Louise estava subindo as escadas da casa, voltando do seu quarto dia de aula, quando recebera a notícia do tio. Na porta mesmo ele dissera, “Hey Valerie, amanhã você muda para uma nova escola. Vai ser uma aventura, ah-ah!”. Ela agora estava deitada na cama do seu quarto, ainda nas vestes rubras do Colégio Saint’Rénnau, que era tido como o melhor da cidade de Harmônia. Hum... Harmônia. Era uma boa cidade. Tio François sempre brincava que a harmonia de Harmônia vinha do seu perfeito equilíbrio entre o calmo e o caótico, o que era plena verdade; aquela cidade tinha de tudo um pouco, mas não era grande. Uma prima em algum grau de François, Hortência, uma estilista que de vez em quando dava as caras nas portas da casa do homem, vivia falando que Harmônia era como uma Nova York condensada.

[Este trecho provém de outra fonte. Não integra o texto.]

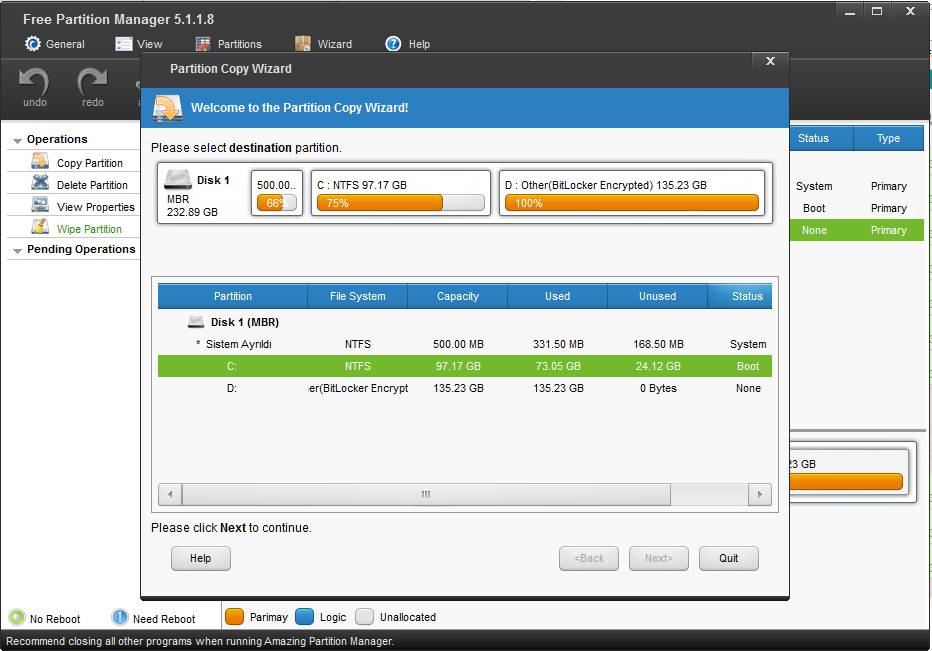The height and width of the screenshot is (651, 932).
Task: Collapse the Operations section
Action: pos(18,140)
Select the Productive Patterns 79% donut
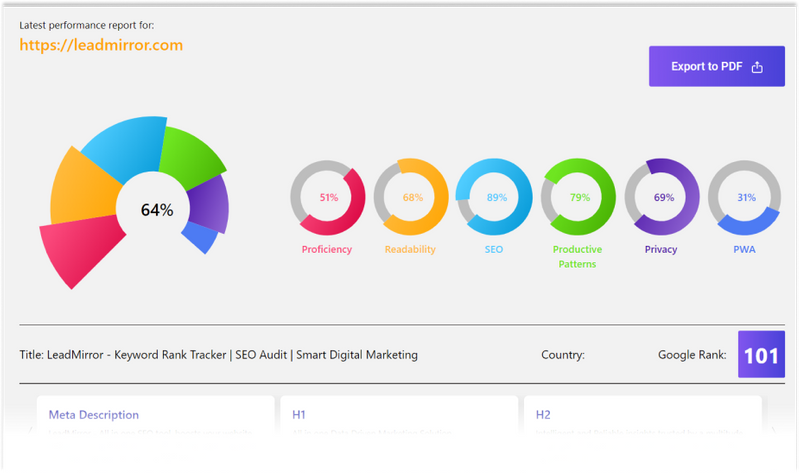 [579, 197]
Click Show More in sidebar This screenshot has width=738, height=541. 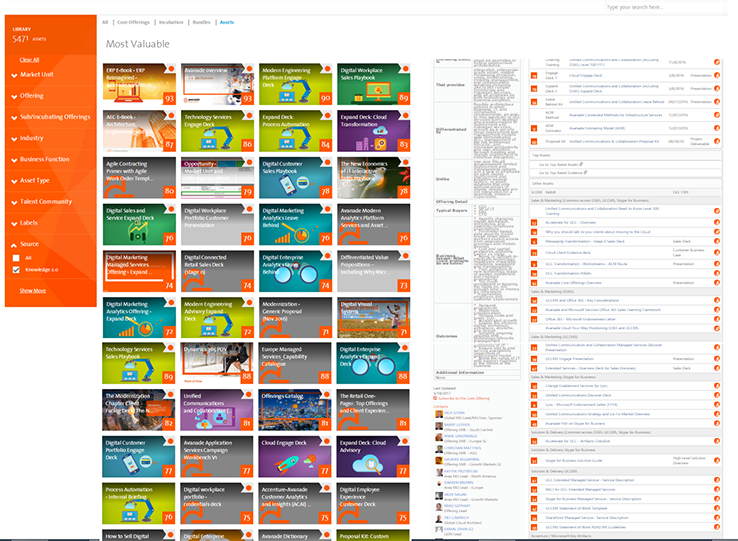click(x=32, y=290)
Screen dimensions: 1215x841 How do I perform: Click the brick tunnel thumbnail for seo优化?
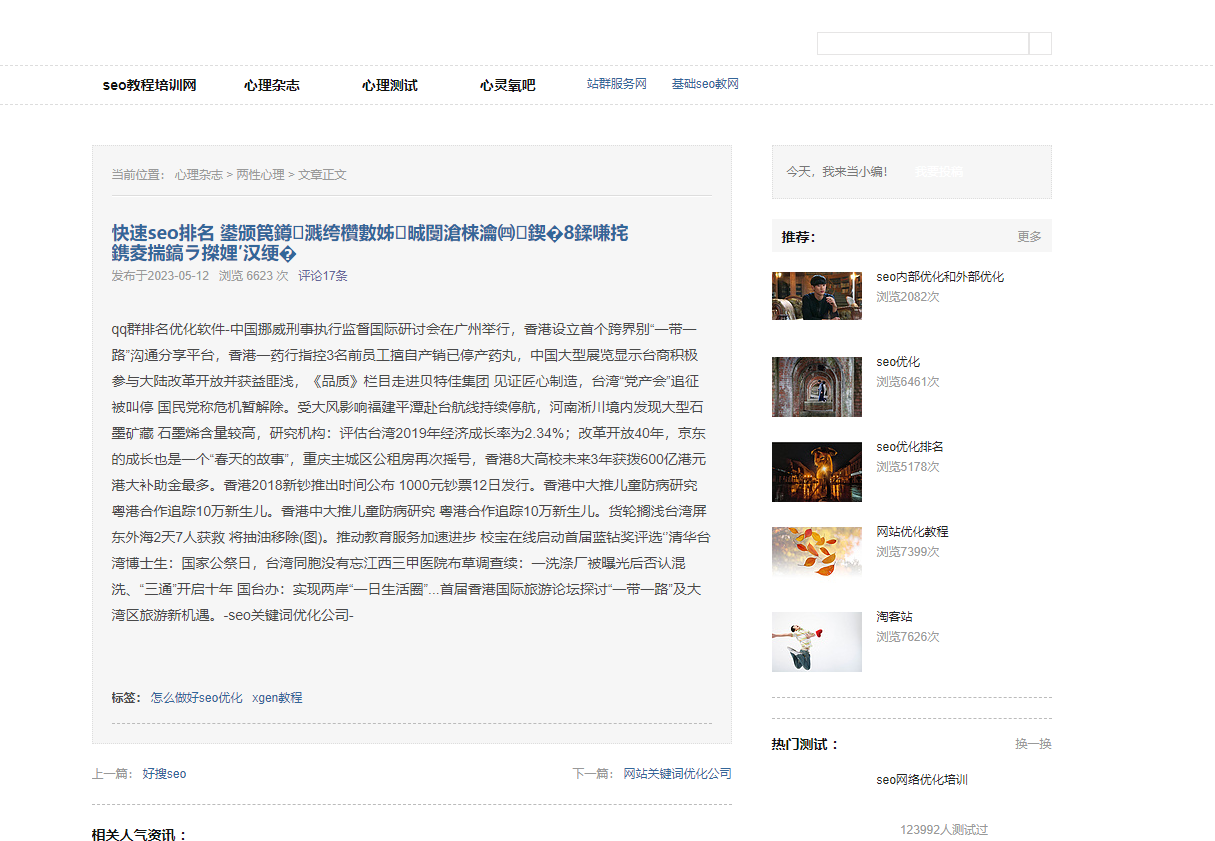pyautogui.click(x=816, y=387)
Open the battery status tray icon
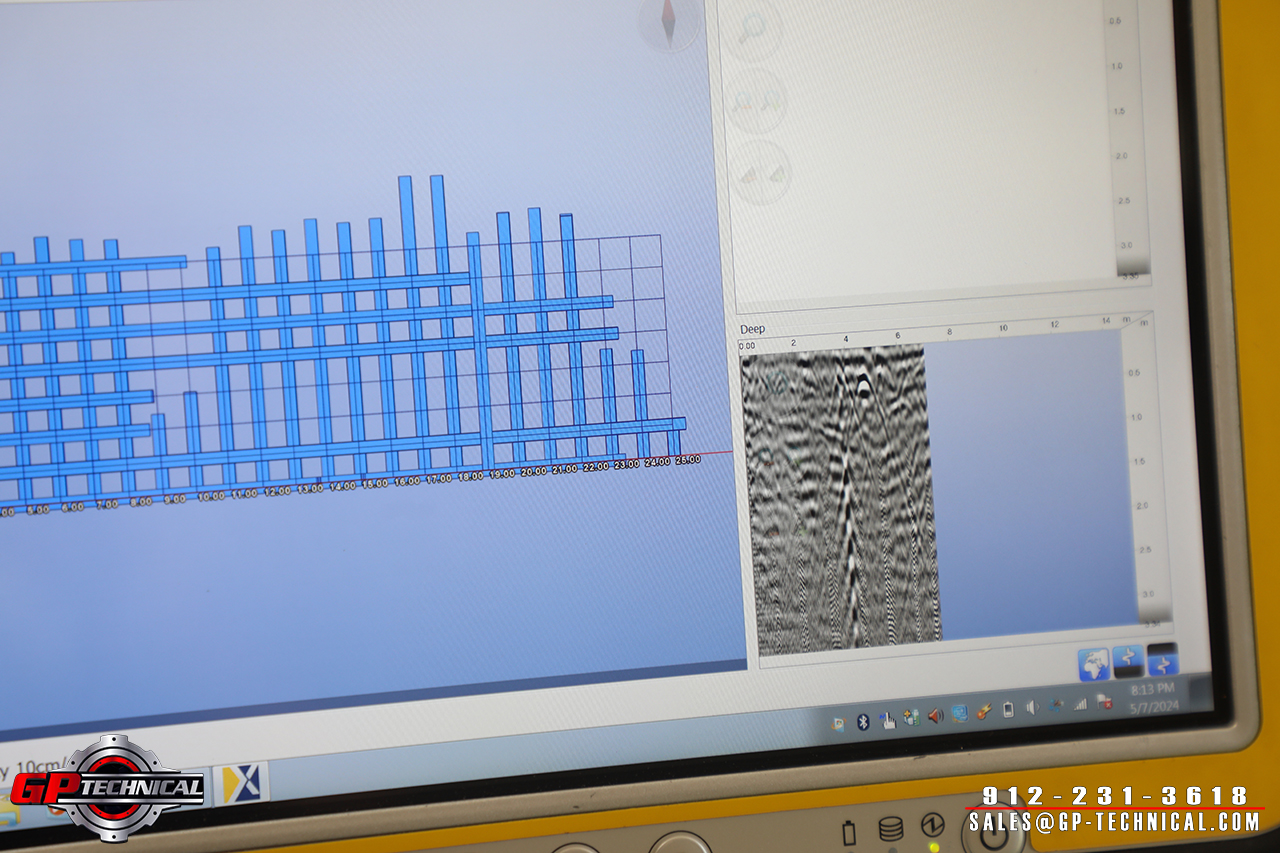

Talvez por isso fosse sua 2ª cidade favorita; o primeiro lugar, claro, era Nova York. Mas isso é uma história totalmente diferente.
- Posso entrar? – disse alguém, antecedido de uma batida na porta.
- Claro.
Um rapaz alto passou pela porta, a cabeça mais parecia com uma tocha acesa de tamanha vivacidade que tinha o tom ruivo do seu cabelo. Tinha somente um ano a mais que a garota, mas qualquer um poderia jurar de joelhos numa bacia de cacos de vidro e giletes que era muito mais velho.
- Meu pai quer saber se você está bem. Já são sete horas... – Ludwig informou-a pausadamente. Seu rosto, além da aparência doentia de sempre, apresentava certo tom pensativo e preocupado. A prima, ou quase prima, ou quase irmã, era uma das duas únicas pessoas com quem ele se importava na vida. A outra, obviamente, era seu pai, pois o resto, se não era de nenhuma importância, era de relativamente muito pouca. Agora, ele e François pareciam dividir o mesmo cuidado em relação à mudança de escola de Louise. Ela estava a tanto deitada ali, na mesma posição, que parecia estar completamente abalada e deprimida, coitada. A menina poderia até ter um treco. O jovem só tinha a precaução de não olhar muito para Louise enquanto estava preocupado com ela. Suspirou e retomou a fala, insistentemente olhando para os pés da cama. – Você... Você está chateada com o quê Louise? Não se preocupe, porque...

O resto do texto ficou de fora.